Mariabrunn: Ein vergessenes Heilbad bei München

Acht Kilometer nördlich von Dachau, gut versteckt im Wald liegt der kleine Wallfahrtsort Mariabrunn.
Heute ist er eher bekannt für die nebenan liegende Wirtschaft mit dem schönen Biergarten. Ab und an kommen auch noch ein paar Wallfahrer.
Nichts aber lässt vermuten, dass sich hier bis vor 150 Jahren Fürsten und Kaiser aus ganz Europa kurieren ließen. Denn die namensgebende Quelle galt als heilkräftig – nicht nur im spirituellen Sinne, wie viele bei Wallfahrtskirchen befindliche Quellen, sondern auch im medizinischen.

Ansicht von Mariabrunn vom Eingang der Kirche aus. In der Mitte – mit Efeu überwuchert – die namensgebende Quelle

Nachdem mir kürzlich das Buch „Heilige Quellen zwischen Donau, Lech und Salzach“ von Heidemarie und Peter Strauss in die Hände fiel und ich feststellte, dass sich einige davon gut von München aus erreichen und erwandern lassen, würde ich gerne eine kleine, unregelmäßig erscheinende Blogreihe daraus machen.

Mehr über das Phänomen der Heiligen Quellen und allgemein naturmagischer und naturreligiöser Phänomene an Wallfahrtsorten, könnt ihr in meinen Artikel über Maria Klobenstein nachlesen.

Ursprung von Mariabrunn

Im Juli 1662 hackte der Holzhauer Stephan Schlairböck im sogenannten „Gerichtsschlag“ Holz.
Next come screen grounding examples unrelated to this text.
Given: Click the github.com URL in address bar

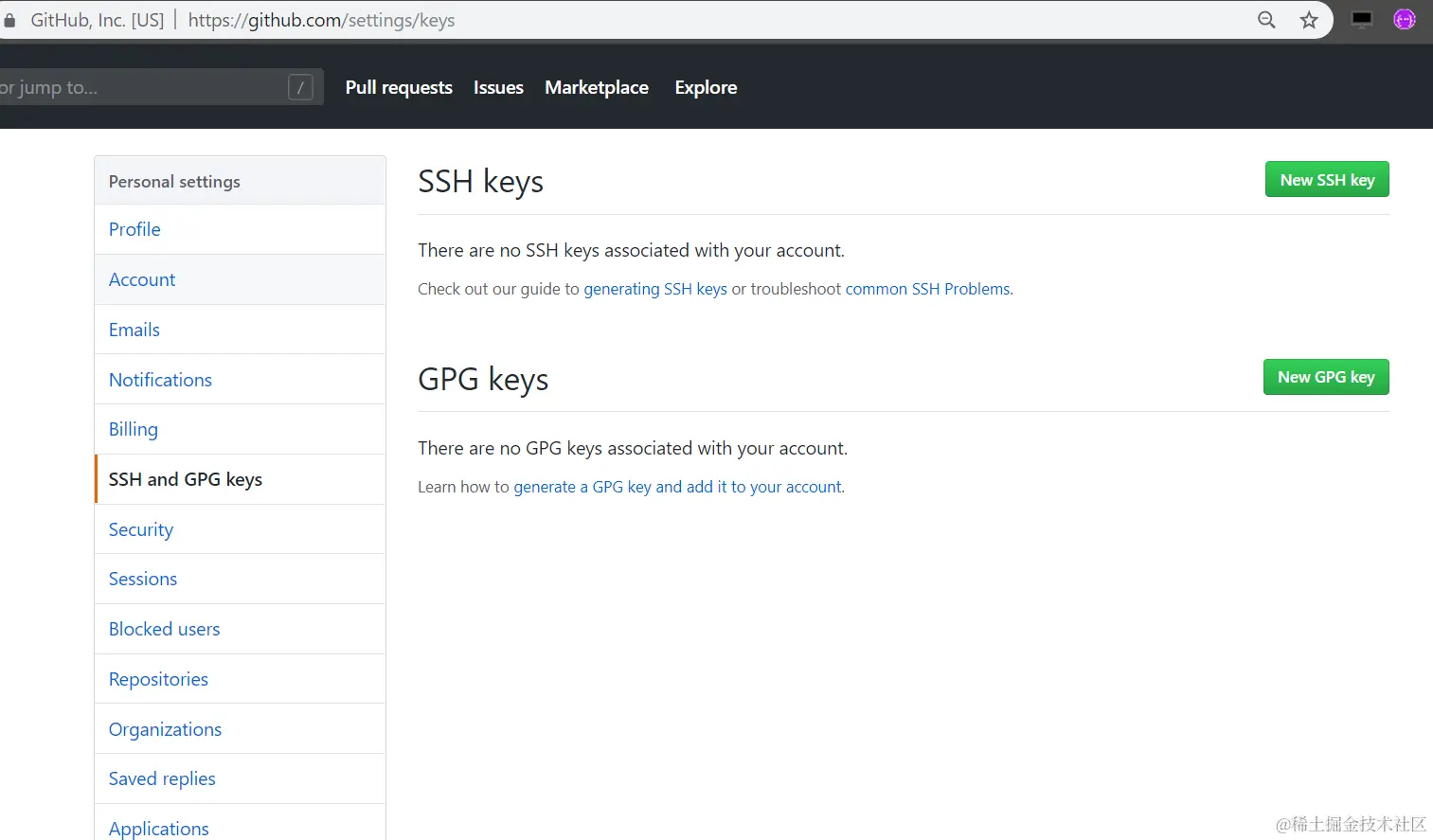Looking at the screenshot, I should (321, 20).
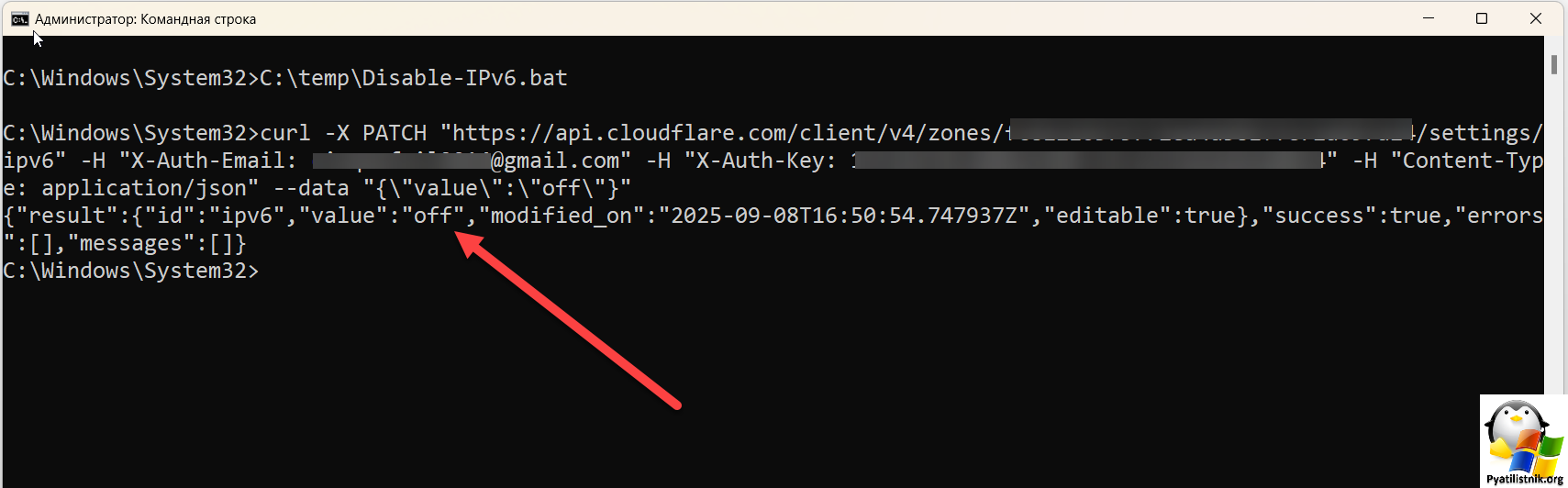Close the Command Prompt window
Image resolution: width=1568 pixels, height=488 pixels.
(x=1536, y=18)
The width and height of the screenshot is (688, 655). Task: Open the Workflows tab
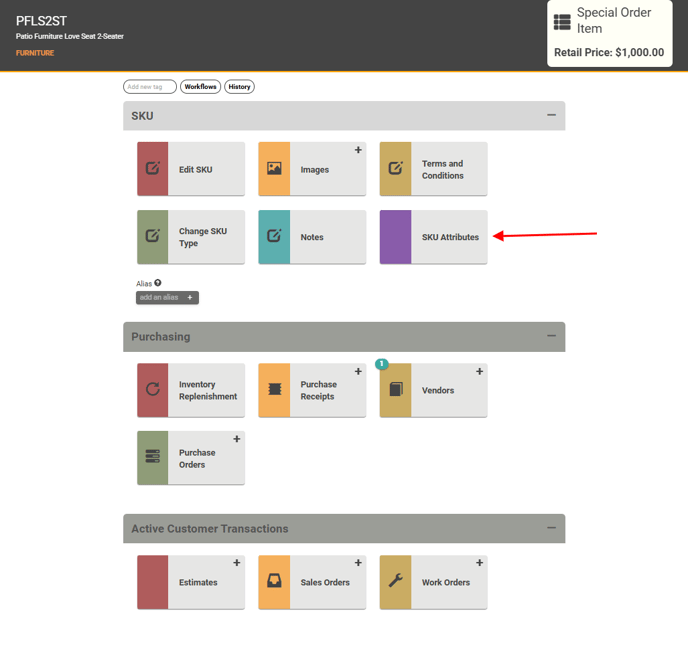200,87
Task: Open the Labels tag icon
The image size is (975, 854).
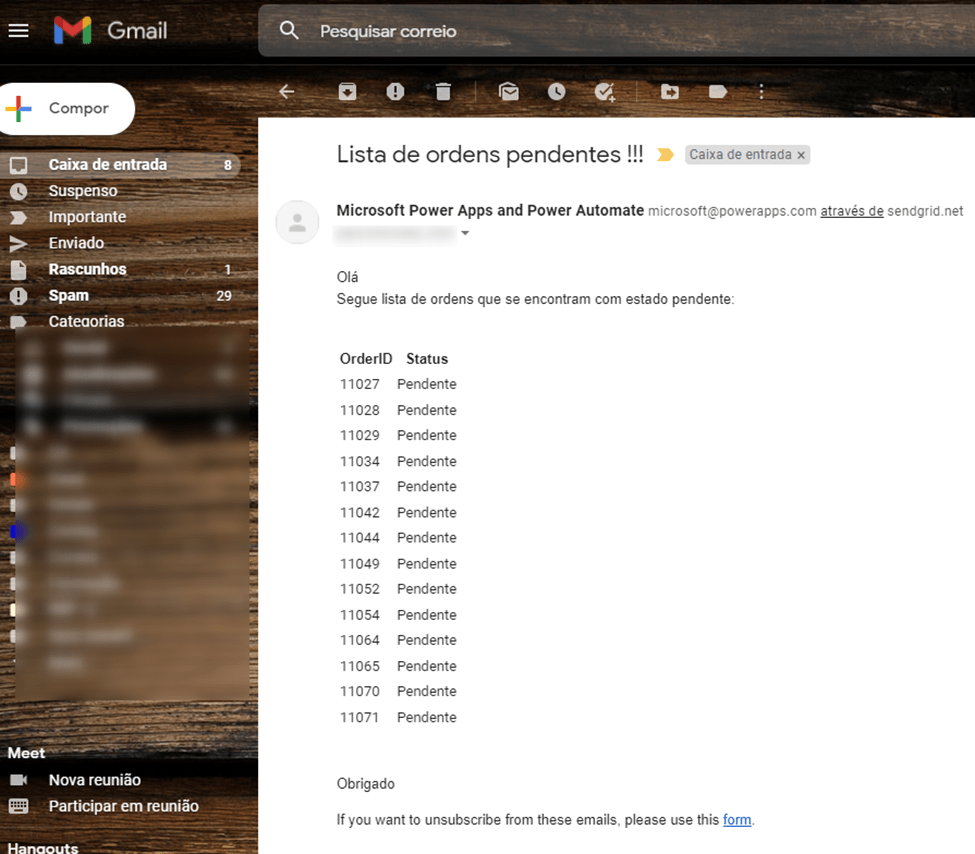Action: tap(718, 92)

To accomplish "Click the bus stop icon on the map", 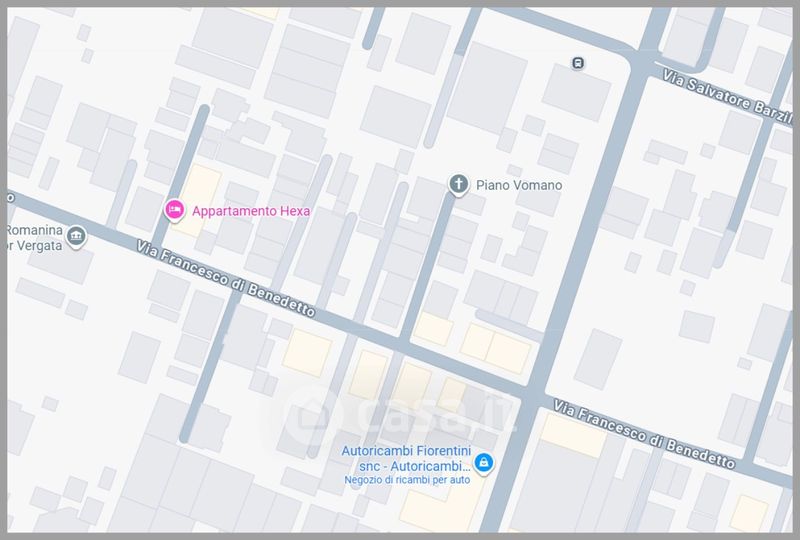I will 578,63.
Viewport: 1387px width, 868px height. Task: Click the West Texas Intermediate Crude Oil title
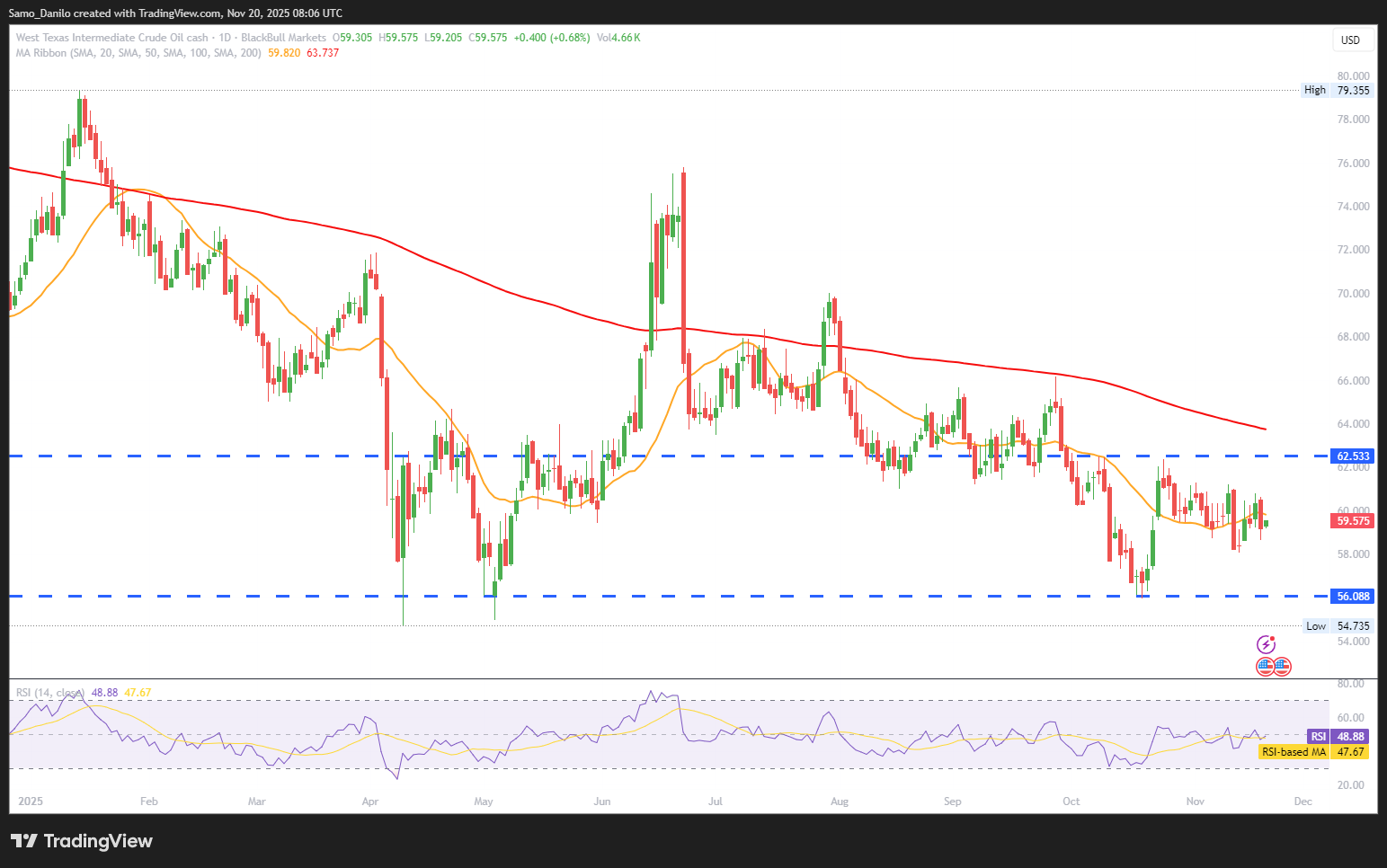111,38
Als er durstig war, trank er von einer kleinen Quelle, die er dort entdeckte – und kaum hatte er von diesem Wasser getrunken, da fiel ihm seine „Bruchbinde“ ab, die er trug, da er seit 18 Jahren an einem Bruchleiden gelitten hatte.  Unter einem Bruchleiden oder „Leibsschaden“, wie es in den alten Quellen oft hieß, versteht man den „Austritt („Durchbruch“, „Durchbrechen“) von Eingeweiden aus der Bauchhöhle (als Eingeweidebruch) (…) durch eine angeborene oder erworbene Lücke (Bruchpforte) in den tragenden oder begrenzenden Gewebeschichten.“ (Wikipedia)
Er dachte sich nichts dabei und erneuerte die Binde zu Hause wieder.
Als er am nächsten Tag wieder während der Arbeit von diesem Wasser trank, fiel sie ihm  allerdings erneut ab. Dabei bemerkte er, dass sein „Leibsschaden“ sich verkleinert hatte und die Schmerzen vergingen, „worüber er niederknyend um die empfangene Gnad GOTT dem Allmächtigen und seiner werthen Mutter schuldigen Danck gesagt“ (Strauss, S. 117f.)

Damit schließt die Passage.